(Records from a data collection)
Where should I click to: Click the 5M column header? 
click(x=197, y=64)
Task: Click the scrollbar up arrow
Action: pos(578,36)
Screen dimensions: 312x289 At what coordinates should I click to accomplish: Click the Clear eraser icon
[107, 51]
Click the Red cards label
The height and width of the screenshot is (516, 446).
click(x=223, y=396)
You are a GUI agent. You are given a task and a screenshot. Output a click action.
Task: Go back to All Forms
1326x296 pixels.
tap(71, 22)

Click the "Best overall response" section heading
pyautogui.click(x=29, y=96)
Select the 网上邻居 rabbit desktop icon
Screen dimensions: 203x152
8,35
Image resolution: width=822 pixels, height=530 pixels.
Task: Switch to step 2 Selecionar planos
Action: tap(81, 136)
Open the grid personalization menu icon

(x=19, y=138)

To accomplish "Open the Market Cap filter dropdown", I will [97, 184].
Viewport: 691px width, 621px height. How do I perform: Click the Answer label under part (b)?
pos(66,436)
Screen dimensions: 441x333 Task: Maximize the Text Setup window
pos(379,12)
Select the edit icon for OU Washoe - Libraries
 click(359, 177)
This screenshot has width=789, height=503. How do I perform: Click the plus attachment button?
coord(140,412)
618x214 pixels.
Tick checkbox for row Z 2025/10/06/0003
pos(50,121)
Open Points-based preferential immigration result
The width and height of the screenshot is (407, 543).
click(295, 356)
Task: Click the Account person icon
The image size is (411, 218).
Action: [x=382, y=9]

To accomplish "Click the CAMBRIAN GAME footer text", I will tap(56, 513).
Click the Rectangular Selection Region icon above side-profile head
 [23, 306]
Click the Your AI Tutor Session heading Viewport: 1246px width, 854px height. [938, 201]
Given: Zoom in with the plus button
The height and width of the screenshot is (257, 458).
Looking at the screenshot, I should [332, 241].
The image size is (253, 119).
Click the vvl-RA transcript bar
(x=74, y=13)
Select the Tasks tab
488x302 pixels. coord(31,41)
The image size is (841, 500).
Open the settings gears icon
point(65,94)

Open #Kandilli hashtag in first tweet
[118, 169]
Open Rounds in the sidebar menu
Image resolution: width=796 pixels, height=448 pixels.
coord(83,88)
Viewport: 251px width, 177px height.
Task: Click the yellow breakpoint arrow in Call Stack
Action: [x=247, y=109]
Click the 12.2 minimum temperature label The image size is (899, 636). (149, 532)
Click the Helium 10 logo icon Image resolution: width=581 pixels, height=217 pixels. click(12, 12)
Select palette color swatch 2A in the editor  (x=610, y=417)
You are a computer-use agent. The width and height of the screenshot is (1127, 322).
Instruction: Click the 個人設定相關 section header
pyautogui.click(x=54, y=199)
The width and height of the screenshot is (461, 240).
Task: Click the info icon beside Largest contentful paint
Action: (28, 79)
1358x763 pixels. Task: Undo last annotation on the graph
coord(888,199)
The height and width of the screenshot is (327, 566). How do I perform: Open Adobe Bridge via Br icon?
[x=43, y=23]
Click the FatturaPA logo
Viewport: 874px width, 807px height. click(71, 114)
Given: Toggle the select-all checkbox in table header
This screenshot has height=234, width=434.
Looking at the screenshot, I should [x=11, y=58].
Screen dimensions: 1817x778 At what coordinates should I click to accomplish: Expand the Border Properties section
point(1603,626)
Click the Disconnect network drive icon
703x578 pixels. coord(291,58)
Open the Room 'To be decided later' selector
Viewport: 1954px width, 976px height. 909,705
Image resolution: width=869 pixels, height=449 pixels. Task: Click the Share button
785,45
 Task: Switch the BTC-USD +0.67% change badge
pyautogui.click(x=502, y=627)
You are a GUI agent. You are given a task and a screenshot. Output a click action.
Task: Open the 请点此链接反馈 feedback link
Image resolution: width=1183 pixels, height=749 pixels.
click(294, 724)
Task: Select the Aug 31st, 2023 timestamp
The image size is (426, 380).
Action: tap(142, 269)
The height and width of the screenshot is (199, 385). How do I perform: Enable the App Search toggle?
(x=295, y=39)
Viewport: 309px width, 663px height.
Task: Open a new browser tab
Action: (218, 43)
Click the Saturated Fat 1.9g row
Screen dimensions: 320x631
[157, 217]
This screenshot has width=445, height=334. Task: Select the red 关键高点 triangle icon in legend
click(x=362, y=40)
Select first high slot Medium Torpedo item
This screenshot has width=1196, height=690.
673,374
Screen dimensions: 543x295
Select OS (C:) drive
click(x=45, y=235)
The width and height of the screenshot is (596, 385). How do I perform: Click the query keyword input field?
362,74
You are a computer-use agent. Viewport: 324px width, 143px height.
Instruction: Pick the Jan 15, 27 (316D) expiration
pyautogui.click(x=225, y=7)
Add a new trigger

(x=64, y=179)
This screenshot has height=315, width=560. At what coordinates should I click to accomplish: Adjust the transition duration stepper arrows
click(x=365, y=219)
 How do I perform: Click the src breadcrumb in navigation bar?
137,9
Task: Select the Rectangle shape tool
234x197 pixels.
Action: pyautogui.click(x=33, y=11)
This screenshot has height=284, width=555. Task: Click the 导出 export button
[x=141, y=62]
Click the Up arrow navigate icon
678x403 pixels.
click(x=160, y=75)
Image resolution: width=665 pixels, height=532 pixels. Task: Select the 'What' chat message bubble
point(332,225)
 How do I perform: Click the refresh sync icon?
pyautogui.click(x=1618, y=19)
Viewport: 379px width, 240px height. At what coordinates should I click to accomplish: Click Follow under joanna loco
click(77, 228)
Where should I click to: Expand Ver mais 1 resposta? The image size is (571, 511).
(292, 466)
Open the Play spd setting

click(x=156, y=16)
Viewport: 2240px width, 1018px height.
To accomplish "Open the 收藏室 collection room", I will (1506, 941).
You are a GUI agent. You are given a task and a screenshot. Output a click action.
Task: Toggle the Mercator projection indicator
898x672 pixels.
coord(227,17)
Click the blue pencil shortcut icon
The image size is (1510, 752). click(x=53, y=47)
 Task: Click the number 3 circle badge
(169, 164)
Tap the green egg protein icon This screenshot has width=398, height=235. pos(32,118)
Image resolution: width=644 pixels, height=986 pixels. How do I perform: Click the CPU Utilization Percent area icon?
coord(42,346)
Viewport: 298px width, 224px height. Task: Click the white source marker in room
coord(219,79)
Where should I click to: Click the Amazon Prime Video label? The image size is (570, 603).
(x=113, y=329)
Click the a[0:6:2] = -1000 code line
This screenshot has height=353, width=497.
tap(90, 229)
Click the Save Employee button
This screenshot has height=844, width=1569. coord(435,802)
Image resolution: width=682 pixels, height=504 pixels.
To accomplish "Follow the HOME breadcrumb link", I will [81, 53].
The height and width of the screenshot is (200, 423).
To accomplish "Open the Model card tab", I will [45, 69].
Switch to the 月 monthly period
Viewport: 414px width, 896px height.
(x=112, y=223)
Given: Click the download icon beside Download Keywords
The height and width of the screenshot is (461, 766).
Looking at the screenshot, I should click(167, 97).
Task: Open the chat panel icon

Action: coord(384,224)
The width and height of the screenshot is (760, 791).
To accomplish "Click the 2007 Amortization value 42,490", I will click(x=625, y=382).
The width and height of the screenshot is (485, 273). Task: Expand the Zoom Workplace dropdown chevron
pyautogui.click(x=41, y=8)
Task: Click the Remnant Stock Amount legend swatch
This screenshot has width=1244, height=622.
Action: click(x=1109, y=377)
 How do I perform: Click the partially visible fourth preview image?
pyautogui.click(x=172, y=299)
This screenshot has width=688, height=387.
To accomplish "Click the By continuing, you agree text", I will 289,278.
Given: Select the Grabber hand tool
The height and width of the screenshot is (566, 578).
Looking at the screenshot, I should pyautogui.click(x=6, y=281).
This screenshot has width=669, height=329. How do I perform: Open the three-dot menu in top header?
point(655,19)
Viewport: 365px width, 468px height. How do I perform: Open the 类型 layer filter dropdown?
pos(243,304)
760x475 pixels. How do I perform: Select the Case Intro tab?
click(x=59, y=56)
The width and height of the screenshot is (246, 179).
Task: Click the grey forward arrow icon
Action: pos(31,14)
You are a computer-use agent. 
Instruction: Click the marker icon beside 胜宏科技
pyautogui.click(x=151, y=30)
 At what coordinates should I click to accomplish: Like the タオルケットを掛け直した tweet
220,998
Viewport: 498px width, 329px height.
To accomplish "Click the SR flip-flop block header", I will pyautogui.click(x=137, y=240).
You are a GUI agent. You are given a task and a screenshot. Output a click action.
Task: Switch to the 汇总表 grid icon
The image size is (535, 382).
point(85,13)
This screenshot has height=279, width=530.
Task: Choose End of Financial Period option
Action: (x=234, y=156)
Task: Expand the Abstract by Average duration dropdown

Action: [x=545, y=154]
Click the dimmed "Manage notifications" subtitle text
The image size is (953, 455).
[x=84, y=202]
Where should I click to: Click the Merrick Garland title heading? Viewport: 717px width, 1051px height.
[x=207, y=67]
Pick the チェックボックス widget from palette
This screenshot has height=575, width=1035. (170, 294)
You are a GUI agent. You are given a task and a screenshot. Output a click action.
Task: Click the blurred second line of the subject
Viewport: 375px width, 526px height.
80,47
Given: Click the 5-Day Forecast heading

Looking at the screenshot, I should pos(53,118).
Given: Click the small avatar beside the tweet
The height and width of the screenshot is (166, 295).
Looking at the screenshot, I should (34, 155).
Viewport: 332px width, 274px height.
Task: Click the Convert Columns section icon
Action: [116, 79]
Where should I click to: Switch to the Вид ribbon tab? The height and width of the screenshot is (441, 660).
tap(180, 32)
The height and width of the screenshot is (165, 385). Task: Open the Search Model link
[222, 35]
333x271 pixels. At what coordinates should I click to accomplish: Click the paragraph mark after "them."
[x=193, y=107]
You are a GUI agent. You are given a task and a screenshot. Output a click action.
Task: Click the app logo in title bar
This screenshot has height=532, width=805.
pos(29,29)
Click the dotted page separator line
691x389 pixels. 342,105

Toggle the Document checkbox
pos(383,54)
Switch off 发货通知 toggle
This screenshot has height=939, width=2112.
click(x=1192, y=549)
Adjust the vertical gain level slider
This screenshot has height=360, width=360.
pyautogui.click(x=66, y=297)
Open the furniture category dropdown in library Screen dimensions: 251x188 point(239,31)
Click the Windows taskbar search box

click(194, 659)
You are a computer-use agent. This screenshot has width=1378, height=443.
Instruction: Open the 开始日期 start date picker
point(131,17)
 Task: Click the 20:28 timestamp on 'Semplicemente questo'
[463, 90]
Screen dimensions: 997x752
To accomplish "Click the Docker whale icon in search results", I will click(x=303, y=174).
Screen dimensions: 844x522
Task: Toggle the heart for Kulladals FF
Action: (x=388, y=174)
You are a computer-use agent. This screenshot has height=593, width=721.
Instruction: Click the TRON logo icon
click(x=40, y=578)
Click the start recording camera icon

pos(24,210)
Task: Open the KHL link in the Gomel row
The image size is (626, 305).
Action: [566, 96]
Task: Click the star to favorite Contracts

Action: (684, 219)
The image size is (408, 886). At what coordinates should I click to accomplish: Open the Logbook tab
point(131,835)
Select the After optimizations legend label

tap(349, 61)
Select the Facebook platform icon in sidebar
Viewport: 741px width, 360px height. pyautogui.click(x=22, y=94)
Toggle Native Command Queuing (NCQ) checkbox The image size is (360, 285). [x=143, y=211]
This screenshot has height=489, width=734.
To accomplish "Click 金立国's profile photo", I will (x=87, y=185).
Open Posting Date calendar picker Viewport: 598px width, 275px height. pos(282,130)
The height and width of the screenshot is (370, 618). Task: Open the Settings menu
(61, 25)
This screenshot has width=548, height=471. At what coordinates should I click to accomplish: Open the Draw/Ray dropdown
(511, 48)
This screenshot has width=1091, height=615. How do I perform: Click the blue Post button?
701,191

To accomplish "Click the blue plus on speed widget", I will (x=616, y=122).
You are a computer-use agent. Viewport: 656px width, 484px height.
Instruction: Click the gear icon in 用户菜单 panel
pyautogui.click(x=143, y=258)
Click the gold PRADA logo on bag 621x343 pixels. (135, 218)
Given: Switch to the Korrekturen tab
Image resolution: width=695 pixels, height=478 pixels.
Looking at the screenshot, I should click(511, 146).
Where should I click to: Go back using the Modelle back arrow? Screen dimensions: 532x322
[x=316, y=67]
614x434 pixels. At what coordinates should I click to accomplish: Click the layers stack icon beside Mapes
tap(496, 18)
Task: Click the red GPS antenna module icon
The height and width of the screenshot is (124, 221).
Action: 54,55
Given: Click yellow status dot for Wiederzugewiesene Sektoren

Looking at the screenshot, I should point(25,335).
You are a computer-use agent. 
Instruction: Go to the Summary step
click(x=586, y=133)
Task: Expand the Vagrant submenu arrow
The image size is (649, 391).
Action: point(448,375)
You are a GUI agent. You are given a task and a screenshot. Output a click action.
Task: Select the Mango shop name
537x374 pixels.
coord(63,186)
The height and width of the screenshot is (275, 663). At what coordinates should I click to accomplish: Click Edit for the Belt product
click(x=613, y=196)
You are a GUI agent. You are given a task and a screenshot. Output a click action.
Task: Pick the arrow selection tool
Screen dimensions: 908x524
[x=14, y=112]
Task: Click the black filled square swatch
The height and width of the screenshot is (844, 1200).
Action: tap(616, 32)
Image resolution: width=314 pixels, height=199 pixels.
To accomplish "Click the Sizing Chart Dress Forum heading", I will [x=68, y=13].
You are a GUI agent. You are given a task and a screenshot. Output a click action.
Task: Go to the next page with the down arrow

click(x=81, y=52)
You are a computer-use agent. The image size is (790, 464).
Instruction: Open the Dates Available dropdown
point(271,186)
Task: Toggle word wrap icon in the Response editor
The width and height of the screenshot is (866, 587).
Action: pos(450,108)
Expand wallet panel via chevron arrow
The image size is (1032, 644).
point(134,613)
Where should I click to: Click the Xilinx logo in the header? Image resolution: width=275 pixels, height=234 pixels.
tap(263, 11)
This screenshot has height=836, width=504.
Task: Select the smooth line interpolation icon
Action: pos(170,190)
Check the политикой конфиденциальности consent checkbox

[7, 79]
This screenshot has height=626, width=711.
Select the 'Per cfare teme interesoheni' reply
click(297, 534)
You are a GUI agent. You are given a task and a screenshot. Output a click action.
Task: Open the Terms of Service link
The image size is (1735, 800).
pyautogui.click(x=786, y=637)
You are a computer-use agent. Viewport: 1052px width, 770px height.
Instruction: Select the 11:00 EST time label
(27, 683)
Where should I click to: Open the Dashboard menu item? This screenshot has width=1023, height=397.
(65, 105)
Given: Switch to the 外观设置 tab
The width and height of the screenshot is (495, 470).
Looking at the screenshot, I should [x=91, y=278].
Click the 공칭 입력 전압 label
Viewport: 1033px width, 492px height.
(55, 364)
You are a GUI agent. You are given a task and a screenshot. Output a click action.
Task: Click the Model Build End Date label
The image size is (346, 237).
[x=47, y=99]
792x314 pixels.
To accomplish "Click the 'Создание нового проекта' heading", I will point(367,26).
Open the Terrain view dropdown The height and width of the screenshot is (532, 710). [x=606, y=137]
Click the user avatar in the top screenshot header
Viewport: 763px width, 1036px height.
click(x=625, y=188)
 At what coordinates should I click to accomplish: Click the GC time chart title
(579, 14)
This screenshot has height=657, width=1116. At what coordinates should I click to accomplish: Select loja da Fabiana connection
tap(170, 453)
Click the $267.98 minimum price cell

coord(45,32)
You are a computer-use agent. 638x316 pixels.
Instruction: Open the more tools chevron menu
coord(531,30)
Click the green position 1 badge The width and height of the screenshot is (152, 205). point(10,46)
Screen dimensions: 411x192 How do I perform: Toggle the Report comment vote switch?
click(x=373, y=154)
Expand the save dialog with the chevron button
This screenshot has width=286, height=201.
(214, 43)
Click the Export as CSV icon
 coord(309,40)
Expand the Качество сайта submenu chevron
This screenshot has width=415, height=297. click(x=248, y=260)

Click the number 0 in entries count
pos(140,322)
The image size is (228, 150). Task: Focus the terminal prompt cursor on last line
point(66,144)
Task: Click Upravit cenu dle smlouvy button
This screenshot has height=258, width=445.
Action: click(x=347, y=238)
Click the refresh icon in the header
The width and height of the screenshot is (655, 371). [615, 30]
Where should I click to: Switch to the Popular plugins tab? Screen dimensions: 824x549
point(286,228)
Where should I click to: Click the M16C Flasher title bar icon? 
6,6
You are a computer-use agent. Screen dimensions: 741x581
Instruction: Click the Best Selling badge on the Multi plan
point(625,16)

__AIM OF THE EXERCISE__. Which lines in the records above contain the word "computer"? Return each of them.

__ANSWER TO THE EXERCISE__.
You are a computer-use agent. The width and height of the screenshot is (1127, 322).
You are a computer-use agent. Viewport: 324px width, 143px height.
You are a computer-use agent. 
You are a computer-use agent. This screenshot has width=1378, height=443.
You are a computer-use agent. This screenshot has height=593, width=721.
You are a computer-use agent. Viewport: 656px width, 484px height.
You are a computer-use agent. 
You are a computer-use agent. The image size is (790, 464).
You are a computer-use agent. Viewport: 1052px width, 770px height.
You are a computer-use agent. 638x316 pixels.
You are a computer-use agent. Screen dimensions: 741x581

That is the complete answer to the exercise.